Case Study

Improving Customer Experience


We have supported officers in a London Borough to align the council's customer service access points to work more collaboratively, empower frontline staff and provide a consistent experience for customers.  


The council has recently introduced a Community Hubs model of service delivery with the vision ‘to ensure community aspirations are raised using a holistic partnership approach’. This had created an inconsistent experience for those customers accessing services through the Customer Service Centre (CSC), who, like most other Local Authorities, are pushing digital channels and are trying to manage growing demand with decreasing resource. 


There were complex processes and governance that sometimes made it difficult for customer service advisors (CSAs) to deliver what they felt customers needed at the first-point-of-contact. In addition to this, there are different messages and services available depending on whether a customer presented at the Civic Centre or one of the local Community Hubs. 


Working with a team of officers we identified a series of business problems to solve as part of the project:


  1. There was not a joined-up approach between back-office teams and frontline teams. 

  2. There was not a consistent understanding of the Community Hub vision or expectations of partnership working.

  3. Customer communications were inconsistent, and expectations of customers were not set at the correct level, resulting in low satisfaction levels for both CSAs and customers.


The Human Engine team used our Drive Methodology to implement a 12-week Improvement Drive to overcome the key business problems. This is a 4-step process to deliver a project, which maintains momentum throughout and promotes employee-led change.

Outputs and Outcomes

Within 12 weeks the project team delivered four key solutions to improve back-office process, communication and joined-up working between teams:


  1. Priority telephone numbers: CSAs highlighted that they were unable to access specialist support when a customer was vulnerable. The CSAs have the same number as the general public for teams such as Housing or Revenues. The project team have implemented and are piloting direct numbers to teams to reduce the time it takes to support customers when they are at their most vulnerable. 

  2. Letters and Correspondence: The team redesigned letter and correspondence templates for customer appointments to ensure the most important information is presented up-front and anything the customer needed to do is made clear.

  3. Training: The Community Hubs team attended frontline team meetings to inform customer service staff and answer questions and take feedback.

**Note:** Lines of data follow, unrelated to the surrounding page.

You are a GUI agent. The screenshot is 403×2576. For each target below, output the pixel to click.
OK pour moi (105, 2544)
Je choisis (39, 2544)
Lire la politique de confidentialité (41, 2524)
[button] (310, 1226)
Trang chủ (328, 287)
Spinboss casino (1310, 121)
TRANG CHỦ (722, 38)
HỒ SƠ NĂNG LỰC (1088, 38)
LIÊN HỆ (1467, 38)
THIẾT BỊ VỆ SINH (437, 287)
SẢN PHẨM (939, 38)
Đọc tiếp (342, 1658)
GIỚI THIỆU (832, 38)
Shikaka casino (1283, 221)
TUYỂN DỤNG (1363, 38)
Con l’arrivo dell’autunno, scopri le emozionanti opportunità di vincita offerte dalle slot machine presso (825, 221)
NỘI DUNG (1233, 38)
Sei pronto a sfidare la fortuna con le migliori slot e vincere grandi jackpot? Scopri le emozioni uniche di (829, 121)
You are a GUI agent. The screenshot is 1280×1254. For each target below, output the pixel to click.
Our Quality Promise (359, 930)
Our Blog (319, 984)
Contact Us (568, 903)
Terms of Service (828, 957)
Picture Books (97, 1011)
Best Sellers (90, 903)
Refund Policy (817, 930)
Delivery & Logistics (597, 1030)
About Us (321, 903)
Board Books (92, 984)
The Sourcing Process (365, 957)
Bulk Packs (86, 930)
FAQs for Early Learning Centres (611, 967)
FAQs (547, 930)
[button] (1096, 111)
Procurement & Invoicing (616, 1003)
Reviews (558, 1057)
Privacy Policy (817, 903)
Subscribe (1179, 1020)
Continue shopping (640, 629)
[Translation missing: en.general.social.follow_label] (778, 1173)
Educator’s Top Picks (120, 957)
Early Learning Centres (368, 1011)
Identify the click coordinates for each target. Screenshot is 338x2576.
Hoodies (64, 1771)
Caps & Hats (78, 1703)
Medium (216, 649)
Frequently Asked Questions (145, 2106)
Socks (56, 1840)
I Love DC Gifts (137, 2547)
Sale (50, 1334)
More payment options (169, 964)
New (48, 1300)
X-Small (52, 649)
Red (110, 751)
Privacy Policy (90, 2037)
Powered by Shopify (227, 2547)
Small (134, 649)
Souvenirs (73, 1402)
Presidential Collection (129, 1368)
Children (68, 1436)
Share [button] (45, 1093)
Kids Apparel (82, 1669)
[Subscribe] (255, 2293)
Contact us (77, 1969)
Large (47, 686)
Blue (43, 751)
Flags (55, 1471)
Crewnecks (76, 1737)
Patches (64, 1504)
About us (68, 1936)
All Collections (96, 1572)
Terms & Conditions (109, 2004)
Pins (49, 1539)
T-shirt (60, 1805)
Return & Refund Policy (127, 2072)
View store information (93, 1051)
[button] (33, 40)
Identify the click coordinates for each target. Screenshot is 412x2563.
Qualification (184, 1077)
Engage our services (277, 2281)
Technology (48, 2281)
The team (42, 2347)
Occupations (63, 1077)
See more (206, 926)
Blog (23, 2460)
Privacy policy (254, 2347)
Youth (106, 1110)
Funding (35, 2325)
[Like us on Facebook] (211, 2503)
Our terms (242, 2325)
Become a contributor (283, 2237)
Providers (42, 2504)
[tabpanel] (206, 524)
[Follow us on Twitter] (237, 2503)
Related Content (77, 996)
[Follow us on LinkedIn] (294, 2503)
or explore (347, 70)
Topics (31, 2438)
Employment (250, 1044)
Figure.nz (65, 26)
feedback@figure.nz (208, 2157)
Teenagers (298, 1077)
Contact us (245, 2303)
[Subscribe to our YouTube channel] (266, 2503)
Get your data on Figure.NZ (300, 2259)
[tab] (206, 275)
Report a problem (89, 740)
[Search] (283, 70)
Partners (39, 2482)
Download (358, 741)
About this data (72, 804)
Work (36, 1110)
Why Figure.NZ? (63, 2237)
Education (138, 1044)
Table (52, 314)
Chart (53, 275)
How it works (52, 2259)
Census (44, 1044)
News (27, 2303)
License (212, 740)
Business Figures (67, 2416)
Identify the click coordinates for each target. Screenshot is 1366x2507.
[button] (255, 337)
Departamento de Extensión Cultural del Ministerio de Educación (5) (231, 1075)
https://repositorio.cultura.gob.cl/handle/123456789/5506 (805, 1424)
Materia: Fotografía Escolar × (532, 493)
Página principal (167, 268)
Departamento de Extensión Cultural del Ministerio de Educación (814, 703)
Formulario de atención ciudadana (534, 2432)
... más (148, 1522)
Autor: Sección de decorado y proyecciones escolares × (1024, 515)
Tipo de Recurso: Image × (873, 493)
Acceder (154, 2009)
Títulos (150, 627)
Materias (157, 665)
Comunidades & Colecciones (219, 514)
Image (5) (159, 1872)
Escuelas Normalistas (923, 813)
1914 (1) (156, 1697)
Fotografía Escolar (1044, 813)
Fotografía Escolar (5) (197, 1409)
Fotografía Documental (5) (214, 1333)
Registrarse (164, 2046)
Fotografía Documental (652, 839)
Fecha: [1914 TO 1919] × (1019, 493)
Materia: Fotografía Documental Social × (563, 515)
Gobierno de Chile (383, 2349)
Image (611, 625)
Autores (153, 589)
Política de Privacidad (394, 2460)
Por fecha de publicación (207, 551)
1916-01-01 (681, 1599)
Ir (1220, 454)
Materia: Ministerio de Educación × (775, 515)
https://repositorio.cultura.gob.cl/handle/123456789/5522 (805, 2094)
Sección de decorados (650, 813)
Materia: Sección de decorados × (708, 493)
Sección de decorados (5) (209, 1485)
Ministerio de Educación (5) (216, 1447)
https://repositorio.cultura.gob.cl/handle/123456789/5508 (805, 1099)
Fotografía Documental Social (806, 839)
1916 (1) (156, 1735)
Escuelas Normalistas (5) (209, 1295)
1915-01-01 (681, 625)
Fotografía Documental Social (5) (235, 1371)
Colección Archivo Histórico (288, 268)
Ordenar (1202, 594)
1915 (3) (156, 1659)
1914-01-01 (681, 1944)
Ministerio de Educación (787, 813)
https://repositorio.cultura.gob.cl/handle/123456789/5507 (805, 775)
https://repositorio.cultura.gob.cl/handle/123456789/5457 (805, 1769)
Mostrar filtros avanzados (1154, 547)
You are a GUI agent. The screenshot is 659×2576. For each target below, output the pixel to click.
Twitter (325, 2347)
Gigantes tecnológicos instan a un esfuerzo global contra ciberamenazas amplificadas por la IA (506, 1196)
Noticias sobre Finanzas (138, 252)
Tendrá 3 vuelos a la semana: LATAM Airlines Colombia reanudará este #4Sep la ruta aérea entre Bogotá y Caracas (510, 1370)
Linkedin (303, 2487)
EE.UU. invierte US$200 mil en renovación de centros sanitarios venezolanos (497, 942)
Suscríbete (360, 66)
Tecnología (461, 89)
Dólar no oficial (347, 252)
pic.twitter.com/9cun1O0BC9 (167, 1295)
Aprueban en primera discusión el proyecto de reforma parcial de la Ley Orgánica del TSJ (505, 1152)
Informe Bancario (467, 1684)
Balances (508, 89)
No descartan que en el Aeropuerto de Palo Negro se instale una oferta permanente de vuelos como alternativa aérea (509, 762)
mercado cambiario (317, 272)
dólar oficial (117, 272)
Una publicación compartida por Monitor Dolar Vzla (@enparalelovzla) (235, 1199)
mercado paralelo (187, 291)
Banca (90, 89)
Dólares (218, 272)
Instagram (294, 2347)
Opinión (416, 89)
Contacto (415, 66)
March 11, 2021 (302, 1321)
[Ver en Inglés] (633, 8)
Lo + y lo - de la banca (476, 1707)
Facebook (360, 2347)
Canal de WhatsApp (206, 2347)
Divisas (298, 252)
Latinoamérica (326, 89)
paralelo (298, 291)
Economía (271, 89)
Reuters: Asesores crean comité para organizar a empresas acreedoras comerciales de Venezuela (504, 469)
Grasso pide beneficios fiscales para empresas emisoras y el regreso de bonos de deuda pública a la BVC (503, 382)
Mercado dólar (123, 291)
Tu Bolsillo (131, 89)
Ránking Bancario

Staff from the Hubs and CSC will rotate shadowing on a weekly basis, to provide knowledge sharing and to continue to innovate and share ideas to improve the customer experience.

  4. Referral form: Building on a newly formed collaboration between the CSC and Hubs, the project team built a referral form to create better handoffs for customers. This enables better information sharing between teams as well as avoidance of duplication for the customer.

In addition to these improvements, the project team were keen to address the way in which they support customers in genuine crisis. This is probably the teams’ proudest and most valuable series of outputs:

  1. Food Parcel availability: Food parcels are available and often distributed at Hub locations, however they were not available in the CSC. CSAs in the CSC were either: (1) sending customers in crisis away and directing them to locations they cannot afford to get to, or (2) using their own money to buy customers food and water. Food parcels are now available in the CSC for those in need and unable to travel to the food banks. Work is in progress with the Welfare Assistance Team to make  £5 vouchers available for vulnerable people to buy food in an emergency at the nearest supermarket. Staff at all locations will be empowered to distribute these if they feel a customer is in genuine need.

  2. Payment Card availability: For crisis payments, the opposite was true. These were only available from the CSC and not in the Community Hubs where many customers were presenting. Working again with the Welfare Assistance Team, payment cards have been made available at all locations.

  3. Staff Empowerment: Closer working with the Welfare Assistance Team has resulted in frontline staff being able to “make the call” to prioritise crisis payments. The process has been improved so that the Welfare Assistance Team can complete any crisis payment requests from frontline teams within one hour. This places responsibility for assessing customer need with the teams who are working with vulnerable customers, day in, day out.

  4. Better Outcomes: By moving decision making closer to the community and delivered by the Hubs, frontline staff will have more control to ensure payments reach the customers that are most in need and reduce the number of payments going to customers who do not urgently require the support.


These small but critical improvements have increased frontline teams’ ability to support customers at the first-point-of-contact. CSAs have been empowered and given the autonomy to act when they recognise the signs of crisis – improving their satisfaction and, ultimately, improving customer outcomes and experience.